Rule Against Narrative (Source Citation Rule)

The drafting of an ITO cannot violate what is known as the "rule against narrative". This rule prohibits the drafter from citing any fact that has not been sourced from evidence that is identified within the ITO.[1]

  1. Re Criminal Code, [1997] OJ No 4393(*no CanLII links) , at para 8 ("...any factual assertion by the applicant within the four corners of the affidavit must be sourced to some investigative resource. Otherwise, the applicant breaches what is sometimes referred to as the rule against narrative. It is insufficient for an applicant to simply state conclusions, opinions and facts without providing the court with the source or origin for such conclusions, opinions or facts. The credibility and reliability of the assertions are inextricably linked to the investigative resources themselves.")

(A) Description of the Location (or Place) to be Searched

See also: General Warrants#Content of Warrant

It is a fundamental requirement that the warrant must precisely identify the location to be searched. [1]

A description that fails to describe the location will invalidate the warrant.[2]

Precision is necessary in the identification of the place to be searched. Police need to know the proper scope of their authorization. Vagueness can lead to searches of the wrong location and can lead to abuse.[3] Imprecision leaves those subject to the warrant in doubt about whether there is a presumptively valid warrant to search the premises.[4]

The ITO must sufficiently describe the location to be searched.[5] The description should be appropriate "description should be appropriate to the nature of the locus in question."[6]

What constitutes sufficient description will vary on the location and circumstances of the offence.[7]

  1. R v Ting, 2016 ONCA 57 (CanLII), 333 CCC (3d) 516, per Miller JA, at para 48 ("An adequate description of the place to be searched is a fundamental component of a search warrant. Its importance cannot be overstated")
    R v Le, 2011 MBCA 83 (CanLII), 275 CCC (3d) 427, per Scott CJ, at para 77
  2. R v Comic Legends, 1987 CanLII 3213 (AB QB), 40 CCC (3d) 203, per Virtue J
    R v Cranham, 2010 ONSC 6699 (CanLII), per McKinnon J, at para 17
    Re McAvoy (1971), 12 C.R.N.S. 56 (N.W.T. Terr.

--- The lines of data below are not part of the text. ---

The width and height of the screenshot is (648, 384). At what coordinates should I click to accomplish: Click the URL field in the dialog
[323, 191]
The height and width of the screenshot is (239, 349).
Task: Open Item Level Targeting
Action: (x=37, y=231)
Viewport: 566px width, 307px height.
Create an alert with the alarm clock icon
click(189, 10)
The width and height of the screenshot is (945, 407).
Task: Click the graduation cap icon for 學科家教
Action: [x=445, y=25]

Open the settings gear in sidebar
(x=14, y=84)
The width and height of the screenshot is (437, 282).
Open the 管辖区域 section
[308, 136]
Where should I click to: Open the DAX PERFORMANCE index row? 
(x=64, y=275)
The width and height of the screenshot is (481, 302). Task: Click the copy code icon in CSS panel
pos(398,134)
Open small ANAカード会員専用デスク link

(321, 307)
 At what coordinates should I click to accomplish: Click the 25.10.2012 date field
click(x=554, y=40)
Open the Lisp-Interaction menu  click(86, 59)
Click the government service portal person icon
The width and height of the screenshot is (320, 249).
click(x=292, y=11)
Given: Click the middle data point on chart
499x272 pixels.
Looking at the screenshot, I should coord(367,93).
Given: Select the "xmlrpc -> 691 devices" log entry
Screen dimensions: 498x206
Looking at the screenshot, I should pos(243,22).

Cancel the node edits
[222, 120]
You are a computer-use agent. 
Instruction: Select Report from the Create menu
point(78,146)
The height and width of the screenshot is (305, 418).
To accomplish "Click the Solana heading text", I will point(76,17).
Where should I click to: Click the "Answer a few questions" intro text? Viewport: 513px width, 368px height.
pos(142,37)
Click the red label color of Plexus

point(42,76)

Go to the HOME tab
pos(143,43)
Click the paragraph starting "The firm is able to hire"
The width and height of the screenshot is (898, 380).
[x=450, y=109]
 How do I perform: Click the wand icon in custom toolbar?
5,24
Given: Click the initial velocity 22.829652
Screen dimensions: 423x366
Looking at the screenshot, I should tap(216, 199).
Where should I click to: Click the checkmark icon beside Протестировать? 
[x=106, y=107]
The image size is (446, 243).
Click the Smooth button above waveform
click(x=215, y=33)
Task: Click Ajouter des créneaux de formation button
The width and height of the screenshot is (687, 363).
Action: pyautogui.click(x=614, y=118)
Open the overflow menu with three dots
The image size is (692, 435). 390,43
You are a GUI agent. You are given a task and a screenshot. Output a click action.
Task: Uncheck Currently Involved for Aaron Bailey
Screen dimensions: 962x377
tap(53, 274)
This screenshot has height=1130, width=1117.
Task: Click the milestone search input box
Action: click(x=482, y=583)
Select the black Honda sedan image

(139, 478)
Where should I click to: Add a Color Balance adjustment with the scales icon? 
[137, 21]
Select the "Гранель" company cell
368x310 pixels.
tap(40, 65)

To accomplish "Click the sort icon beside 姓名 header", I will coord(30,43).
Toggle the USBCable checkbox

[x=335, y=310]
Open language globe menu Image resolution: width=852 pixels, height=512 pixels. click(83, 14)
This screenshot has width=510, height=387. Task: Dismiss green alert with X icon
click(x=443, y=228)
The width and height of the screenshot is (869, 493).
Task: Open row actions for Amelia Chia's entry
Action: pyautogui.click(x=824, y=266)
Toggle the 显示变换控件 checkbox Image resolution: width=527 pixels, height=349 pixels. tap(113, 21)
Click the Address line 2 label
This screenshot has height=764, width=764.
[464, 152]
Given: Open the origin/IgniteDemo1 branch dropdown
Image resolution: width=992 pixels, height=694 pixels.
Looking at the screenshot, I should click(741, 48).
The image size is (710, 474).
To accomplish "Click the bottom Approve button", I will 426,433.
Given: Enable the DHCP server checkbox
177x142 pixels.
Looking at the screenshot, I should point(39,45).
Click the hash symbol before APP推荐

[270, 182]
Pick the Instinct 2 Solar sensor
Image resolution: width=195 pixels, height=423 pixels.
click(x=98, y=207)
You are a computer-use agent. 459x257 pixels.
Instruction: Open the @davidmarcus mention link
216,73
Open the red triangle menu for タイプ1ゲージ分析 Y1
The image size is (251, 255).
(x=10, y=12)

Ct)(*no CanLII links) , per Morrow J at p. 65 ("To avoid search warrants becoming an instrument of abuse it has long been understood that if a search warrant fails to adequately describe the offence, fails to accurately describe the premises to be searched, or fails to give an accurate description of the articles to be seized then it will be invalid.")
    Ting, supra, at para 50 ("a warrant that does not adequately describe the place to be searched is invalid")
  3. R v Wisdom, 2012 ONCJ 54 (CanLII), per Lipson J, at para 45
    Fontana, "The Law of Search and Seizure" (8th ed.), at p. 87 (“the search warrant process is location-critical and a high degree of precision is expected in both the supporting documents and the warrant itself...Vagueness in the description of premises invites, as a consequence, mistaken searches of wrong places or premises or innocent premises and remedial consequences under the Canadian Charter of Rights and Freedoms”)
    Ting, supra, at para 49 ("Without an adequate description of the premises, the issuing justice of the peace would not be assured that he or she is not granting too broad an authorization, or an authorization without proper reason. The police officers called on to execute the search warrant would not know the scope of their search powers")
  4. Ting, supra, at para 49 ("those subject to the warrant would be left in doubt as to whether there is valid authorization for those searching their premises.")
  5. R v Parent, 1989 CanLII 217 (YK CA), 47 CCC (3d) 385, per Locke JA
  6. Fontana
  7. Ting, supra, at para 51 ("Just what constitutes an adequate description will vary with the location to be searched and the circumstances of each case.")

Motor Vehicles

A motor vehicle can be both a location to be searched as well as the actual thing to be searched for.[1]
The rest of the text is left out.